Dio allora permette le azioni del Maligno al solo fine di testare la fedeltà degli uomini verso di Lui. La domanda: “Perché Dio permette il male?” che molti non credenti e pseudo-credenti si pongono allibiti, trova risposta proprio nella necessità che Dio ha di “testare” la fedeltà dei suoi Eletti, anche e soprattutto di fronte a situazioni di stress che il Male provoca con l’obiettivo opposto.

Ecco che qui le due prospettive divergono radicalmente; l’uomo che ragiona in base al “qui ed ora” non comprende il perché la fonte del bene assoluto (Dio) possa permettere il male, perché la preoccupazione umana è rivolta soprattutto al presente;

Dio, che ragiona in base al “dopo e sempre”, non si preoccupa oltre del male che domina e danneggia la vita umana e il mondo presente, proprio perché la vera vita è quella eterna che inizierà soltanto dopo la risurrezione (per gli Eletti).
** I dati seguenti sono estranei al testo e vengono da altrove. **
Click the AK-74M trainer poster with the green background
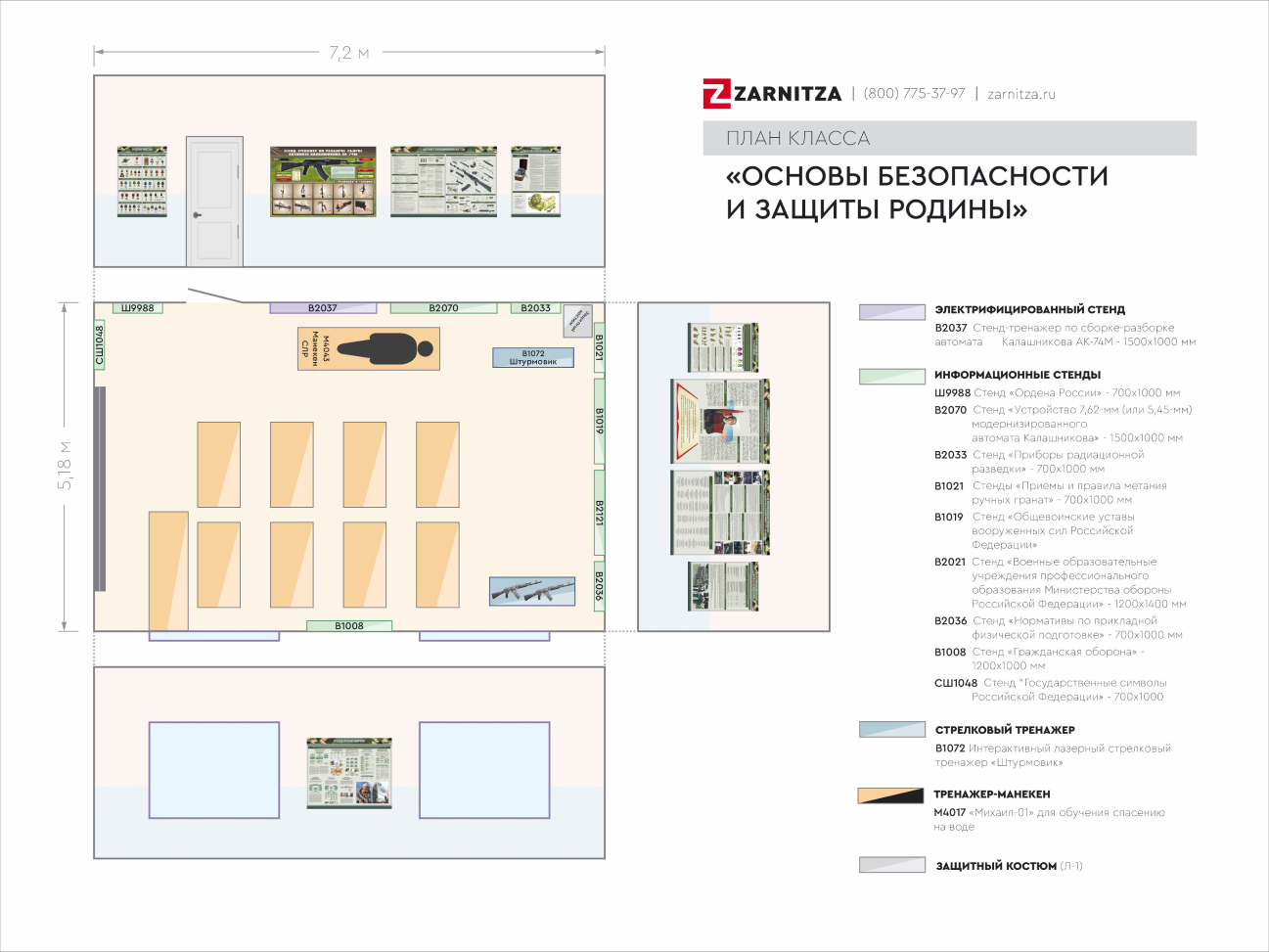The width and height of the screenshot is (1269, 952). click(x=323, y=181)
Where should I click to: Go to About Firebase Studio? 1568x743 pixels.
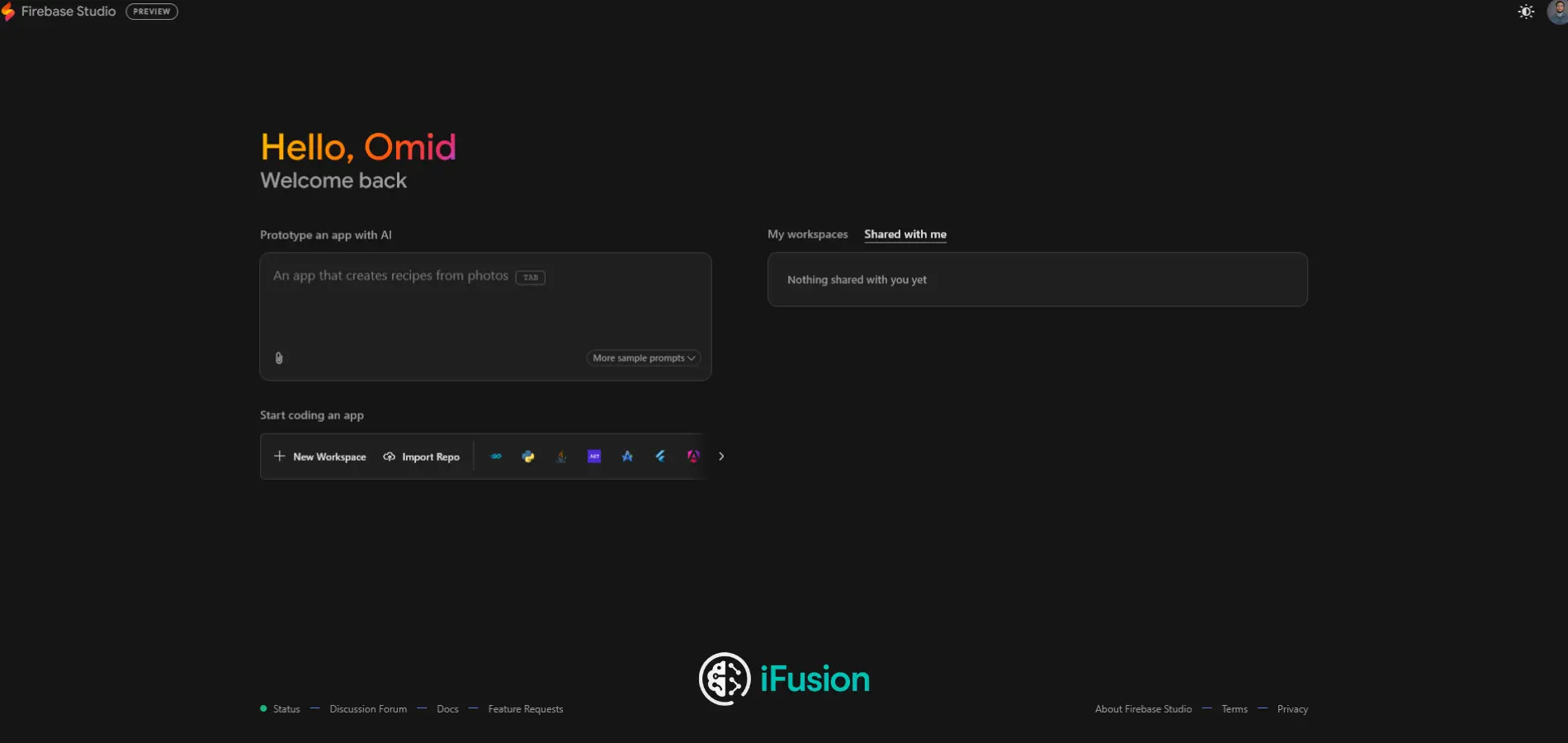tap(1143, 709)
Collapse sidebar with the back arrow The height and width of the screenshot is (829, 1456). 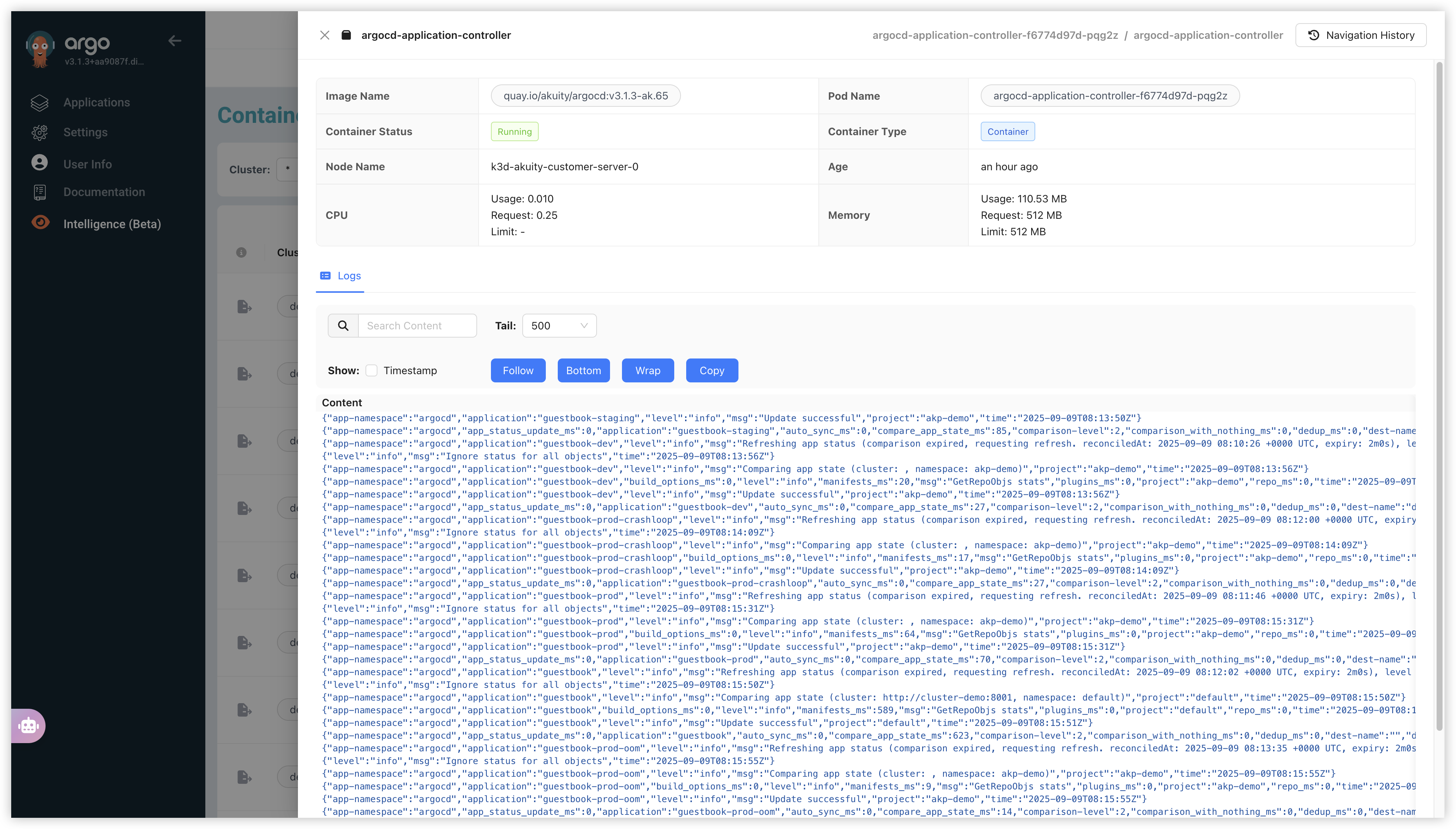pos(175,41)
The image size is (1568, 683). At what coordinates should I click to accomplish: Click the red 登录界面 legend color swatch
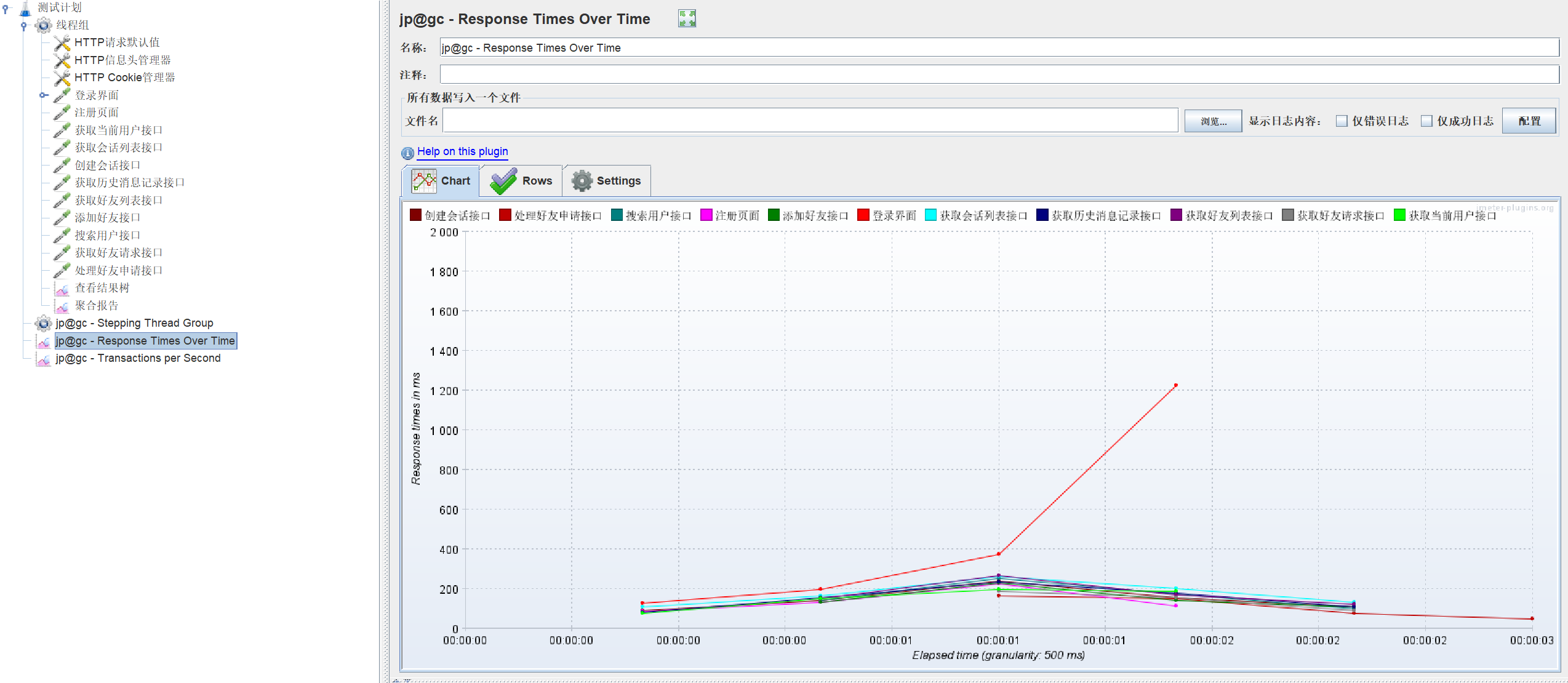863,215
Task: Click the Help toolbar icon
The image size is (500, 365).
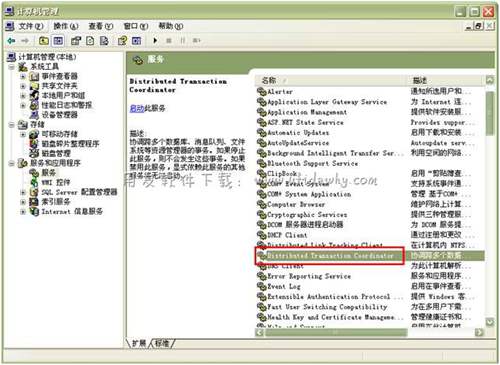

Così possono aversi delle situazioni che agli occhi degli uomini appaiono paradossali, quelle del giusto che subisce delle prove diremmo quasi disumane (la storia di Giobbe insegna); “perché Dio permette che ai giusti siano inflitte così gravi persecuzioni”? Se osserviamo la cosa dalla prospettiva di Dio lo possiamo comprendere e spiegare con la necessità che Lui ha di sottoporre a prove diremmo noi “estreme”, quelle persone che Lui ha destinato ad incarichi e posizioni speciali, della cui fedeltà deve essere assolutamente sicuro, e così avviene che i giusti e pii subiscano persecuzioni più dure dei presunti peccatori. Per fare un esempio pensiamo ai campioni olimpici e a quante ore di allenamento devono fare ogni giorno. Potremmo pensare che essendo loro già dei campioni non necessitino di allenarsi così tanto, ma è proprio perché sono dei campioni con delle enormi potenzialità da esprimere, che hanno la necessità di poterlo fare al meglio e per questo si allenano dieci, cento, mille volte più di un dilettante che pratica lo stesso sport.

Dio chiede il massimo proprio a coloro che Lui ha scelto per dare il massimo; e prove più dure e ingiuste, secondo la nostra prospettiva umana di “qui ed ora” sono loro richieste, però secondo la prospettiva di Dio del “dopo e sempre” sono in realtà le giuste premesse affinché i suoi Eletti ricevano la corona eterna nel Regno dei Cieli.